**Try it**
Restate word for word the lines below that run from the one holding "Task: Pick the Move tool in Modify panel" through the one holding "Task: Click the 'command'", inclusive. Pictures don't belong in the copy.

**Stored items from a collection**
================

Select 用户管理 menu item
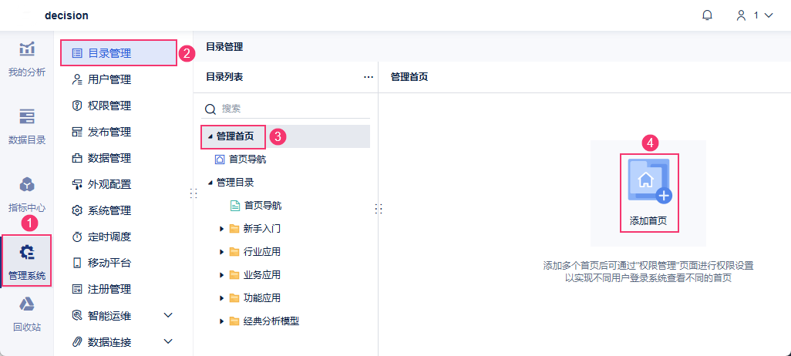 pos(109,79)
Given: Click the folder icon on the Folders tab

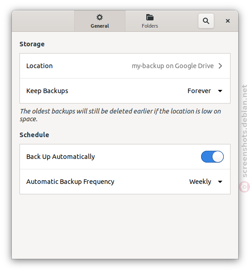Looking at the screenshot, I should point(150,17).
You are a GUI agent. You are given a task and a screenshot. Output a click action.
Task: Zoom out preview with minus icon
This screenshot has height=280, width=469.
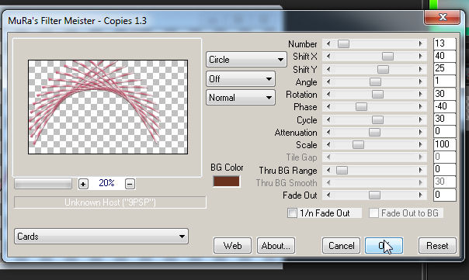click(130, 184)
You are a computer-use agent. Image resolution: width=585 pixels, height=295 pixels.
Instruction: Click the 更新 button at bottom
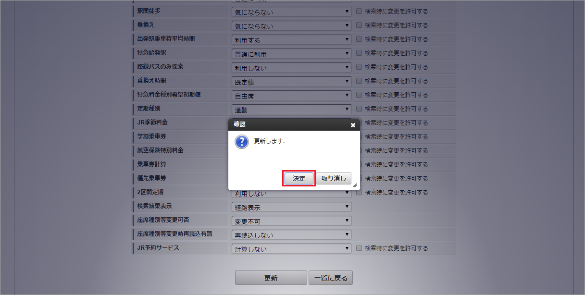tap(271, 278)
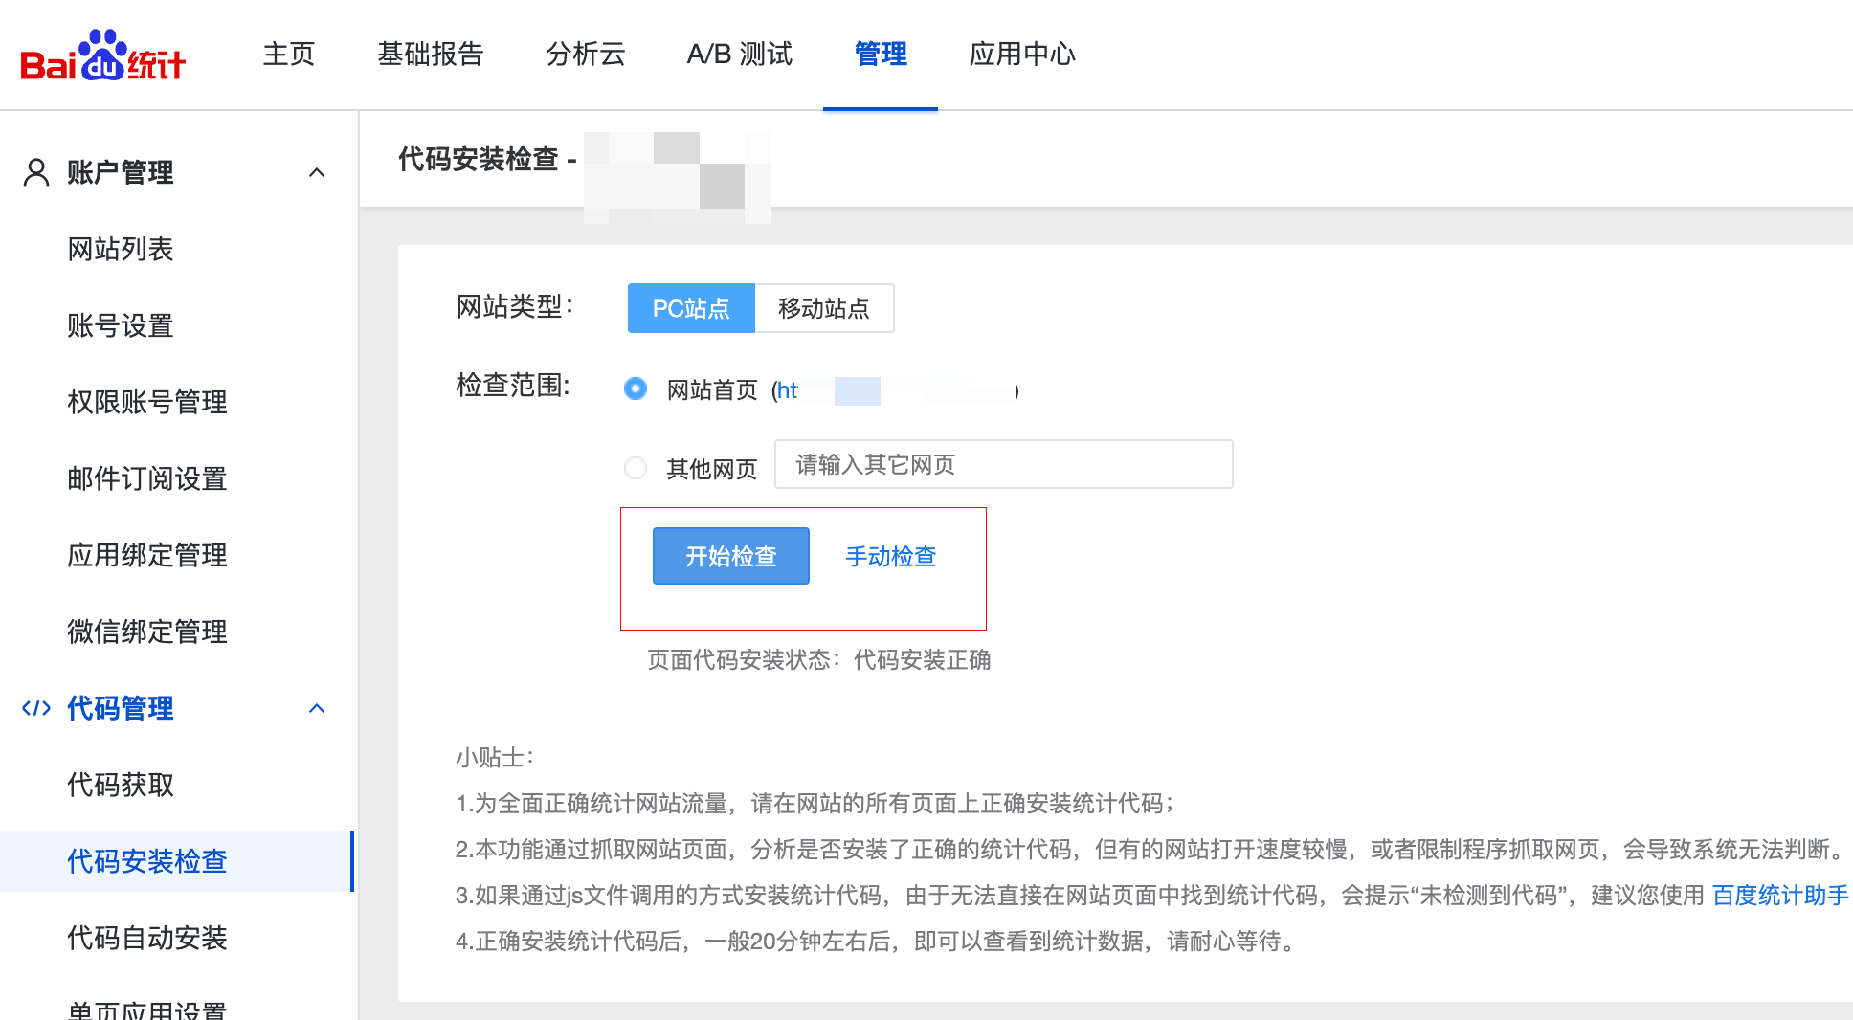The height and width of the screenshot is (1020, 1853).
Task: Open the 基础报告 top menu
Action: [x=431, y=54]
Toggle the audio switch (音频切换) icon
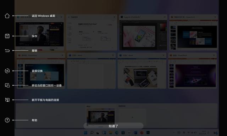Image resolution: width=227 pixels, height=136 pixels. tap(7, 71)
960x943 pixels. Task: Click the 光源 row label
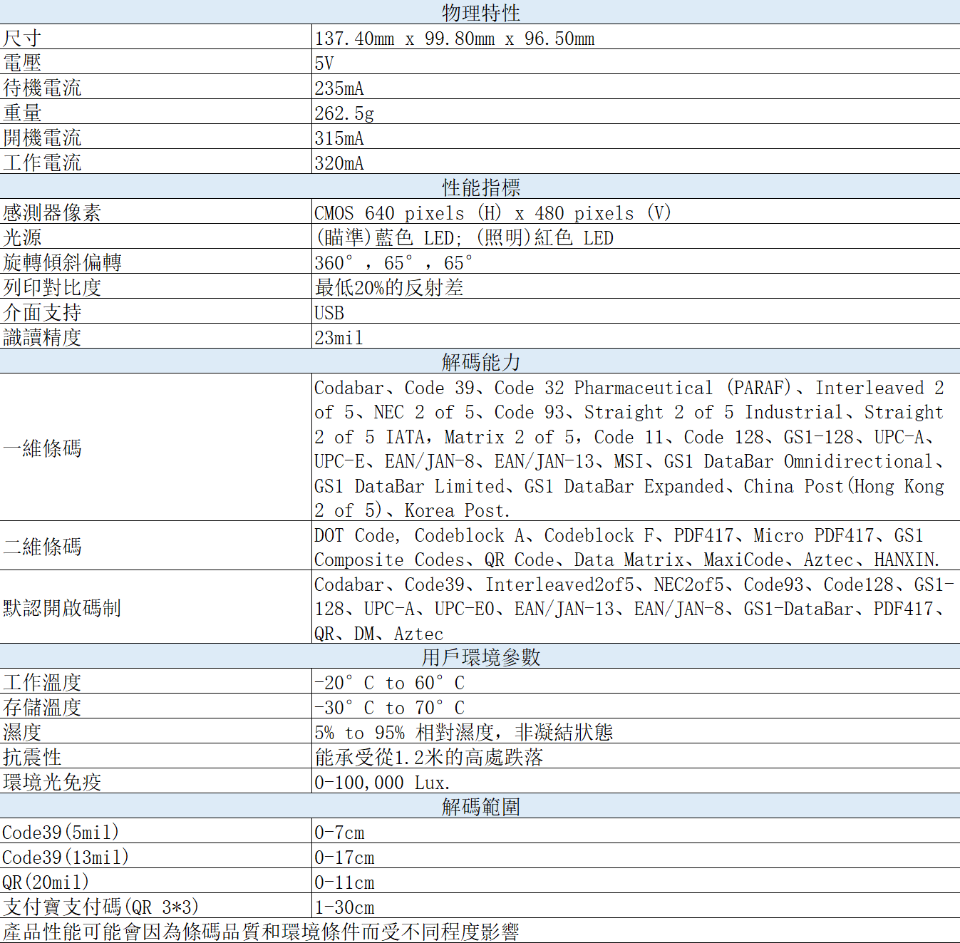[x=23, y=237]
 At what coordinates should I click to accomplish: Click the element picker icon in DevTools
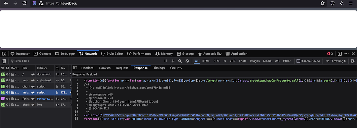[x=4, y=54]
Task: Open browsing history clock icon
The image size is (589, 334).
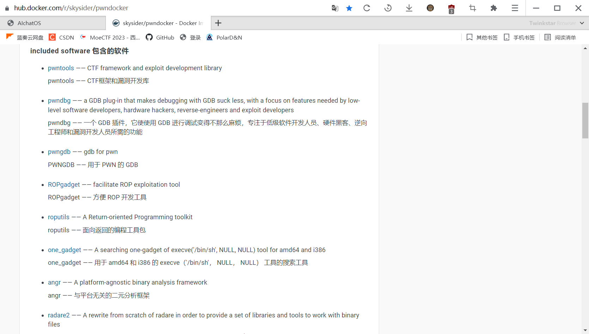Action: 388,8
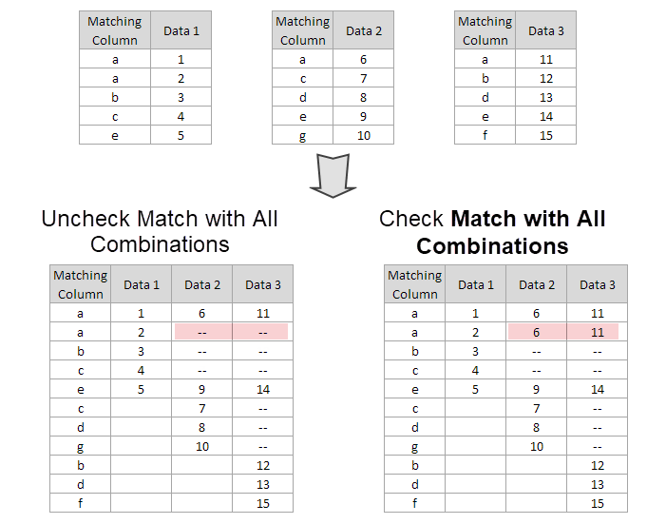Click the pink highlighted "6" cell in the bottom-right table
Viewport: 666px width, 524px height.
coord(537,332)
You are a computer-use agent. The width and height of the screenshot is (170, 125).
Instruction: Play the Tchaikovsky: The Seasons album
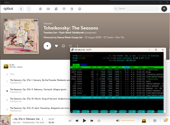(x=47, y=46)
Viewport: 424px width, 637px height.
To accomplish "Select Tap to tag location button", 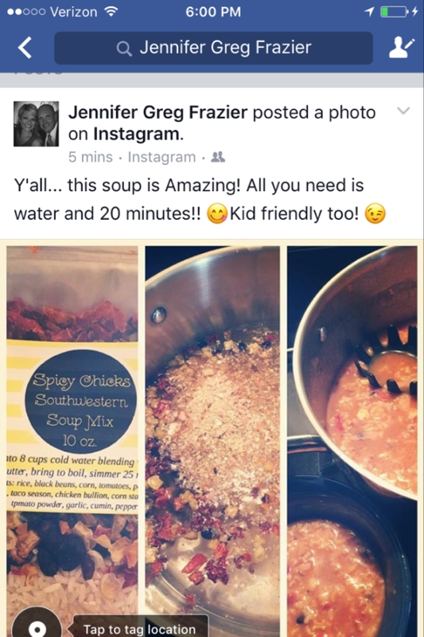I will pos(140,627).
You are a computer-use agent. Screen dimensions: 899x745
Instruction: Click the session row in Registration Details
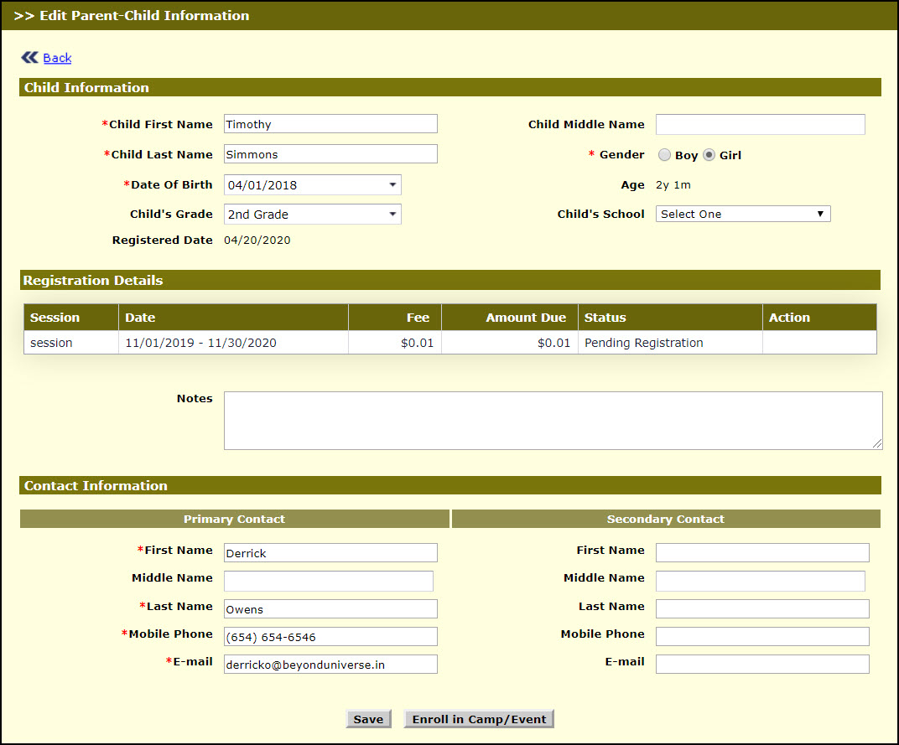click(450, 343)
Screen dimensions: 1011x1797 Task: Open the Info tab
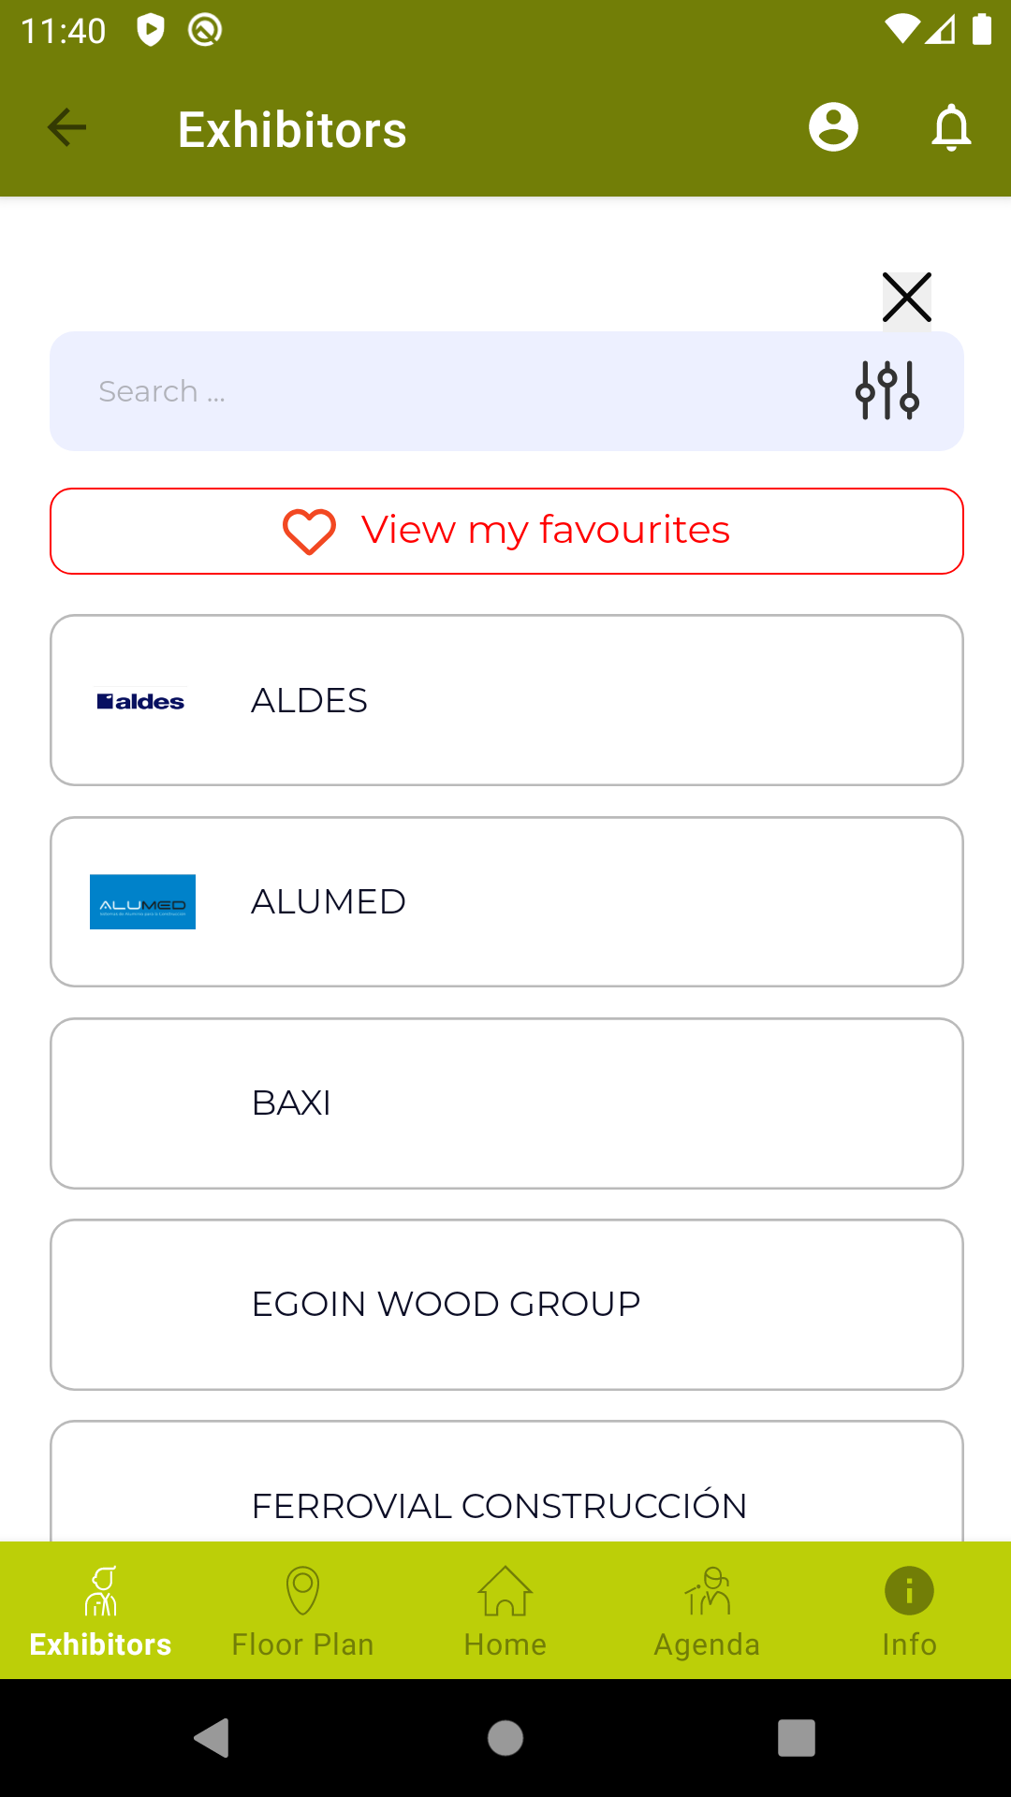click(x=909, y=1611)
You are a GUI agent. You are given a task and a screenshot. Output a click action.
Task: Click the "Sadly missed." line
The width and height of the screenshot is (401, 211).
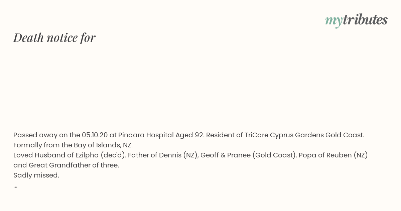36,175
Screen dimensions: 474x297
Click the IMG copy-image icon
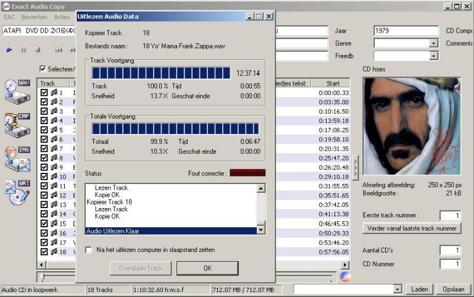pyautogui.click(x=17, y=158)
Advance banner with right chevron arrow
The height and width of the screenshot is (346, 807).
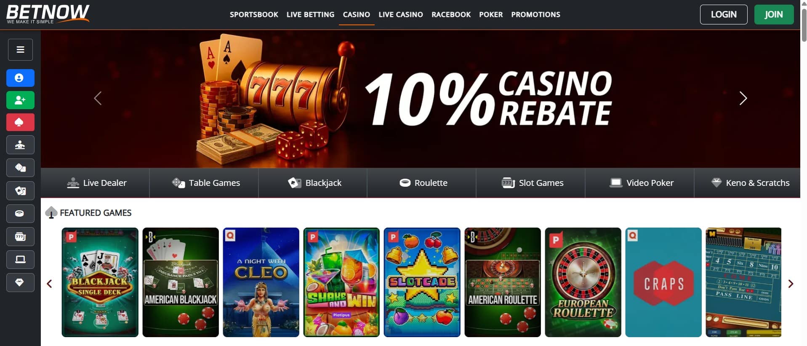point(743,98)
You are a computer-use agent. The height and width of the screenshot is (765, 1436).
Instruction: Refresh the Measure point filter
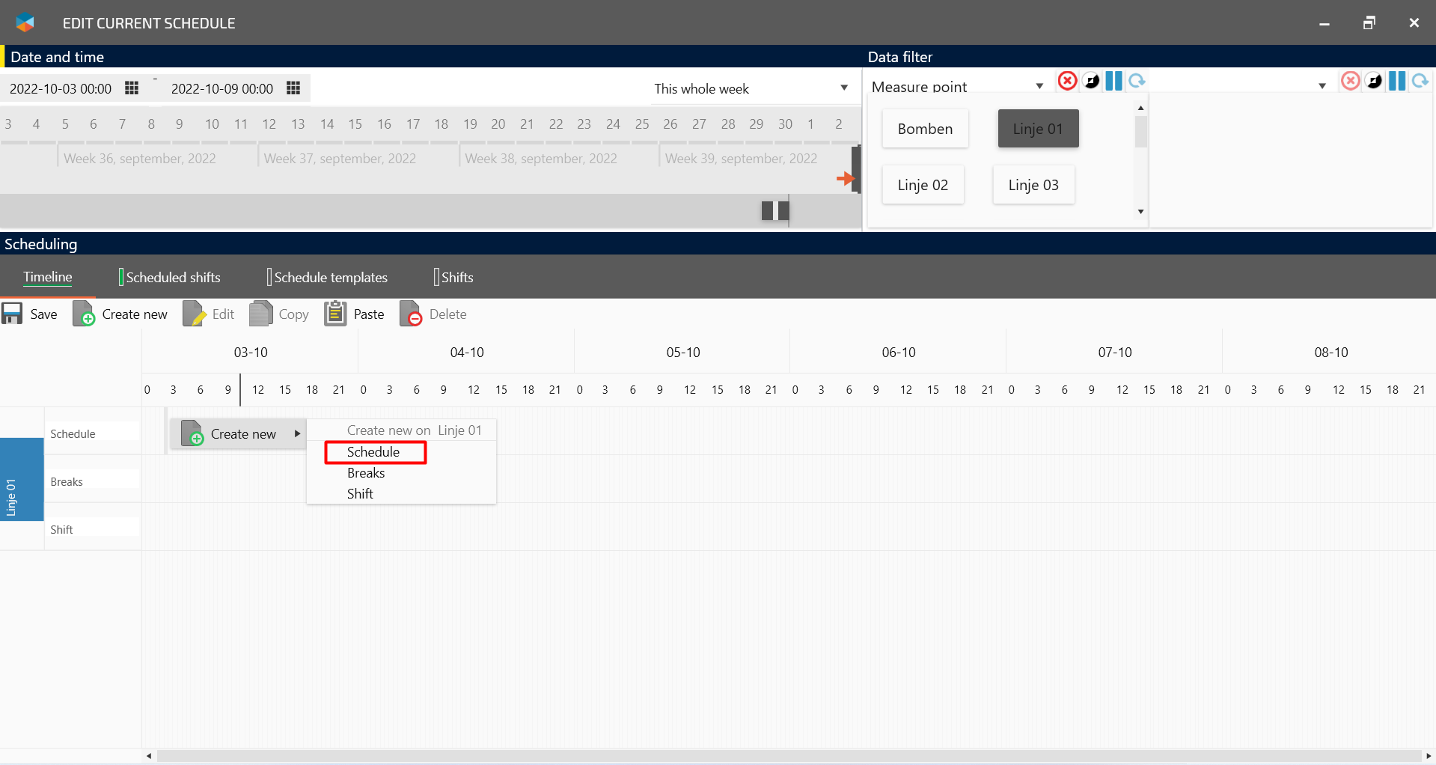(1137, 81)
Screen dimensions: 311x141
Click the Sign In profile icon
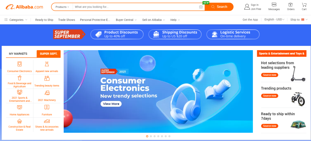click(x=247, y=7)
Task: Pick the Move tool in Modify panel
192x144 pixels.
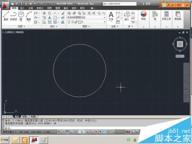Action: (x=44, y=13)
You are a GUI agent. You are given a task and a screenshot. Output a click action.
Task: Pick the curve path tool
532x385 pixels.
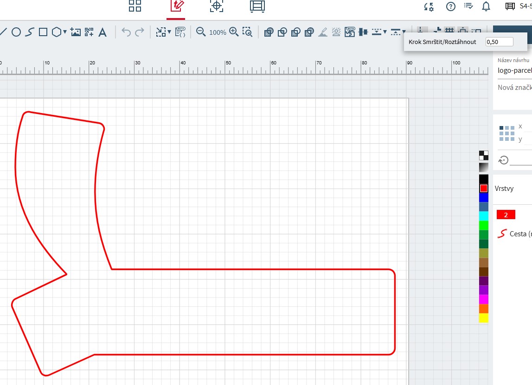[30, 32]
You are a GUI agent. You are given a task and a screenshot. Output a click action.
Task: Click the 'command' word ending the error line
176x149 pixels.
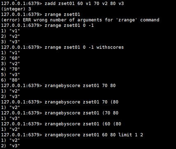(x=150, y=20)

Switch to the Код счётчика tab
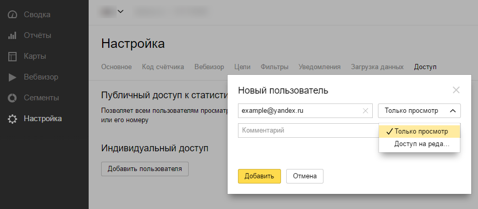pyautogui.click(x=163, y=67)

================

**Solution to this task**
Task: Pick the Move tool in Modify panel
192x144 pixels.
Action: (x=44, y=13)
You are a GUI agent. You are given a task and a screenshot. Output a click action.
Task: Pick the curve path tool
532x385 pixels.
[30, 32]
You are a GUI agent. You are given a task and a screenshot. Output a click action.
Task: Click the 'command' word ending the error line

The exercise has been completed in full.